**WHAT IS REQUIRED**
Below are some entries. Repeat exactly the lines from the one with "苏公网安备32060202000953号 (716, 963)" through the one with "About us (91, 2510)", and only those.
___ RAW DATA
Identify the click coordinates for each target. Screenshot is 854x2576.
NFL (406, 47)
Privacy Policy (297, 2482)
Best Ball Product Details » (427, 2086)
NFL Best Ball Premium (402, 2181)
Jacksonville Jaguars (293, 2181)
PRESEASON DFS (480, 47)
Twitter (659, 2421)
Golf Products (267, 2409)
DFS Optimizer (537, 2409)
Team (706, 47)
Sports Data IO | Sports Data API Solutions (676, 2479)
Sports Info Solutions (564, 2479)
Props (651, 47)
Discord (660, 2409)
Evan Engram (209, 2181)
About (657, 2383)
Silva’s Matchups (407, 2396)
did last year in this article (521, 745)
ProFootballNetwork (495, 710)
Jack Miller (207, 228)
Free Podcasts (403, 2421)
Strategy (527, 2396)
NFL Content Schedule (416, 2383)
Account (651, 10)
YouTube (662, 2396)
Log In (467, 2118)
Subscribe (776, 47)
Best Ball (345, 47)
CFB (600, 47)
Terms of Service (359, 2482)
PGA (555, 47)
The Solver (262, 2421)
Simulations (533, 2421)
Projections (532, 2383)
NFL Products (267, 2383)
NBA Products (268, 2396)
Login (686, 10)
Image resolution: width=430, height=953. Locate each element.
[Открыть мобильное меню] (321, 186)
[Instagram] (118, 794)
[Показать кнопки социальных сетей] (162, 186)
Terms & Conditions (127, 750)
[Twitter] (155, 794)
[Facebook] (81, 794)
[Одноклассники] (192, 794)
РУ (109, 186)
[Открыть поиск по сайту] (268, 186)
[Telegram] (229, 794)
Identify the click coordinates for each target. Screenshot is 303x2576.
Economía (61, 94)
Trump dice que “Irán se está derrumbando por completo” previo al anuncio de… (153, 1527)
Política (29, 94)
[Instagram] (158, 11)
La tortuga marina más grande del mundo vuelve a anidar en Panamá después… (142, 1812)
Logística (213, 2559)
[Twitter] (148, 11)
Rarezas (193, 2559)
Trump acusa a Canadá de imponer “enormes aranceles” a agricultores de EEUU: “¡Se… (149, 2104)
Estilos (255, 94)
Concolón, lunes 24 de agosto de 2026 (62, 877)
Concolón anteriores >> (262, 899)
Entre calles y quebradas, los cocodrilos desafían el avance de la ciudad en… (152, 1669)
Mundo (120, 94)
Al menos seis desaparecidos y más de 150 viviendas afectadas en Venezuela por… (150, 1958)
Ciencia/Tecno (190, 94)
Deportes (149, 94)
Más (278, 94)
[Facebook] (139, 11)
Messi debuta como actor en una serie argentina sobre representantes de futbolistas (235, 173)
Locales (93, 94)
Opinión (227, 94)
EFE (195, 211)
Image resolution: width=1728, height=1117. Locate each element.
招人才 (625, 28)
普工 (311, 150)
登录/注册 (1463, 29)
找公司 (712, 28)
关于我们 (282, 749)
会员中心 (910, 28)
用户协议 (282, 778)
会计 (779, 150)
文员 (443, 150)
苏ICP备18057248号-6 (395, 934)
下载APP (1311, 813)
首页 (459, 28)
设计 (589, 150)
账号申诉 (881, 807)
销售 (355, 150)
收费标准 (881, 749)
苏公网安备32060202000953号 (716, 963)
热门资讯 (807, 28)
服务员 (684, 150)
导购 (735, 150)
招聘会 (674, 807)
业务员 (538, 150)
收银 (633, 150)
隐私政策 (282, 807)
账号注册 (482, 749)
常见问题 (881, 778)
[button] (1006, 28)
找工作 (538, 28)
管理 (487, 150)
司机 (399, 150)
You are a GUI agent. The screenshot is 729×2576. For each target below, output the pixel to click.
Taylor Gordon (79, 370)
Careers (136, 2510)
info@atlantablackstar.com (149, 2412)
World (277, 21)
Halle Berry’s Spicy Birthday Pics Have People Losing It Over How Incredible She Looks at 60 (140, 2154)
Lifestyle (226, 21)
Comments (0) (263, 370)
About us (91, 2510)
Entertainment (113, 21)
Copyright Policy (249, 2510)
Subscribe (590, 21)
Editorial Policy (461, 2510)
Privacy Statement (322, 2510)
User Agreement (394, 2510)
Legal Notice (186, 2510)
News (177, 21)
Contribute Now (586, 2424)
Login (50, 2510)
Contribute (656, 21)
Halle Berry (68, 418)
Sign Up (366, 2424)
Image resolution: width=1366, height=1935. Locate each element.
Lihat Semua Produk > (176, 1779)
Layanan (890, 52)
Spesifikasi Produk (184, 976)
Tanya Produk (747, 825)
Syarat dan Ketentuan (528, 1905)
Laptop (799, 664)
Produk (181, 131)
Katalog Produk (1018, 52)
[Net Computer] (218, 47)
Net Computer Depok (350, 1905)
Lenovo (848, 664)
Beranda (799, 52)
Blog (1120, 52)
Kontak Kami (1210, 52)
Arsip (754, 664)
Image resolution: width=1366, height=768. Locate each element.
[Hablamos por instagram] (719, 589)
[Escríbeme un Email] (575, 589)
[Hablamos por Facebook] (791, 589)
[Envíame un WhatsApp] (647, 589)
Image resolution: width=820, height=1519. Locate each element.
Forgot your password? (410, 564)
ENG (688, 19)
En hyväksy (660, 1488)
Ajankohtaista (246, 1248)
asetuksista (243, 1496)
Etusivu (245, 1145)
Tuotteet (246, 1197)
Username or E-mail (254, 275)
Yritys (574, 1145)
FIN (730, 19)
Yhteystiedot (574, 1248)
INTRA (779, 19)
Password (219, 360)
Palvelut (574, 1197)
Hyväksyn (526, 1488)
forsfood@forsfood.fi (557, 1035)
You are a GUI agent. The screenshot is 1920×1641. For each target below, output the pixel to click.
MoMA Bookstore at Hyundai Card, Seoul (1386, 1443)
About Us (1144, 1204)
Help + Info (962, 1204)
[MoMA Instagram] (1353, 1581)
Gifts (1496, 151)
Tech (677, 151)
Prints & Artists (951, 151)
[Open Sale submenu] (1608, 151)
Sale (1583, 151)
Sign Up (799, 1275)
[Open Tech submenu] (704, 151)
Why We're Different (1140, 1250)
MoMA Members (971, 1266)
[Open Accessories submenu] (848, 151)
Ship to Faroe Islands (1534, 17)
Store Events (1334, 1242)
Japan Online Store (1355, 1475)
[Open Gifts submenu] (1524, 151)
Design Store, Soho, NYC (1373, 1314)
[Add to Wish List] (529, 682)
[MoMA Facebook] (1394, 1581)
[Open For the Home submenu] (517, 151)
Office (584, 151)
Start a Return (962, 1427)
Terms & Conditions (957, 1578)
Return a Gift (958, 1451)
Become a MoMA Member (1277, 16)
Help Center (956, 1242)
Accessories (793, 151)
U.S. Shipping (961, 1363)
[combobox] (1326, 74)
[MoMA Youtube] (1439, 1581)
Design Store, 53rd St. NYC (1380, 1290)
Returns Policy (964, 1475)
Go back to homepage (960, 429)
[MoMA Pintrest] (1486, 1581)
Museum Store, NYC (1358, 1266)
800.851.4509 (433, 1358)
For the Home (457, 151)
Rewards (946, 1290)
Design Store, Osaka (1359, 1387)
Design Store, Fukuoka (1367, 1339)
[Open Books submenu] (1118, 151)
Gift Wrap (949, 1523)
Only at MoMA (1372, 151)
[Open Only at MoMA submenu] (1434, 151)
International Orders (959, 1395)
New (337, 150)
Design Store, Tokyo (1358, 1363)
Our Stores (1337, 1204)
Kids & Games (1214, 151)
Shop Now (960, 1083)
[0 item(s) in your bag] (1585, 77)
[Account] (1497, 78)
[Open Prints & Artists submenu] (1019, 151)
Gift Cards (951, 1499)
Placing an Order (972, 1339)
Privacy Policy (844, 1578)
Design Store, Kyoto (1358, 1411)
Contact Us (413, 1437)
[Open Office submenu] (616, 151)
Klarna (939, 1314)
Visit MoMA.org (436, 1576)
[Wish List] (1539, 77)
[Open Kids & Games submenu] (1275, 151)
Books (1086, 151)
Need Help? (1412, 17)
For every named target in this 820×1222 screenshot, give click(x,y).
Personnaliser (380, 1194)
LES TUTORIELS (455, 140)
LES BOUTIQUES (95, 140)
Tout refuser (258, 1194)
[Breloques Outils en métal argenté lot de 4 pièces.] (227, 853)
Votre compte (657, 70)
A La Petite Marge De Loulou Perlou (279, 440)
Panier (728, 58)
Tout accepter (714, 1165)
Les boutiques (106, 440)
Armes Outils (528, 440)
______
**ANSWER BOX**
苏公网安备32060202000953号 (716, 963)
热门资讯 (807, 28)
服务员 (684, 150)
导购 (735, 150)
招聘会 (674, 807)
业务员 (538, 150)
收银 (633, 150)
隐私政策 (282, 807)
账号注册 (482, 749)
常见问题 (881, 778)
[button] (1006, 28)
找工作 (538, 28)
管理 (487, 150)
司机 (399, 150)
You are a GUI agent. The screenshot is 729×2576. For each target below, output the pixel to click.
Taylor Gordon (79, 370)
Careers (136, 2510)
info@atlantablackstar.com (149, 2412)
World (277, 21)
Halle Berry’s Spicy Birthday Pics Have People Losing It Over How Incredible She Looks at 60 (140, 2154)
Lifestyle (226, 21)
Comments (0) (263, 370)
About us (91, 2510)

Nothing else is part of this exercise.